HD 79917

Observation data Epoch J2000.0 Equinox ICRS
- Constellation: Vela
- Right ascension: 09^{h} 15^{m} 36.7081^{s}
- Declination: −38° 34′ 11.7903″
- Apparent magnitude (V): +4.92

Characteristics
- Spectral type: K1III
- B−V color index: 1.084±0.052

Astrometry
- Radial velocity (R_{v}): +1.62±0.14 km/s
- Proper motion (μ): RA: −71.004±0.148 mas/yr Dec.: −10.527±0.186 mas/yr
- Parallax (π): 14.3202±0.1227 mas
- Distance: 228 ± 2 ly (69.8 ± 0.6 pc)
- Absolute magnitude (M_{V}): +0.73

Details
- Mass: 1.8 M_{☉}
- Radius: 12.63+0.23 −0.36 R_{☉}
- Luminosity: 66.8±0.7 L_{☉}
- Surface gravity (log g): 2.63 cgs
- Temperature: 4,643+69 −43 K
- Metallicity [Fe/H]: +0.12 dex
- Rotational velocity (v sin i): 4.28 km/s
- Other designations: l Vel, CD−38°5408, FK5 2737, HD 79917, HIP 45439, HR 3682, SAO 200159

Database references
- SIMBAD: data

= HD 79917 =

Star in the constellation Vela

HD 79917 is a single star in the southern constellation of Vela. It has the Bayer designation l (lowercase L) Velorum, while HD 79917 is the star's identifier from the Henry Draper Catalogue. The star has an orange hue and is faintly visible to the naked eye with an apparent visual magnitude of +4.92. It is located at a distance of approximately 228 light-years from the Sun based on parallax, and is drifting further away with a radial velocity of +1.6 km/s.

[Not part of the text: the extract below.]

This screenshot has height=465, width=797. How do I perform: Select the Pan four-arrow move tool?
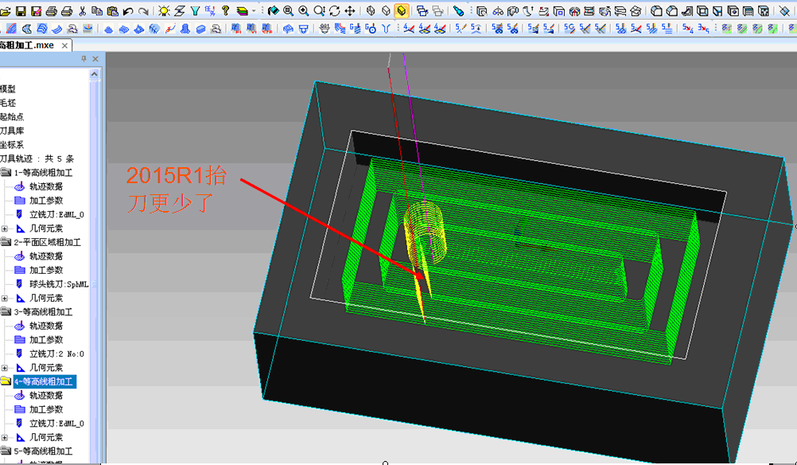click(349, 11)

This is an aging giant star with a stellar classification of K1III, having exhausted is core hydrogen then cooled and expanded off the main sequence. It has 12.6 times the girth of the Sun and is radiating 67 times the Sun's luminosity from its enlarged photosphere at an effective temperature of 4643 K.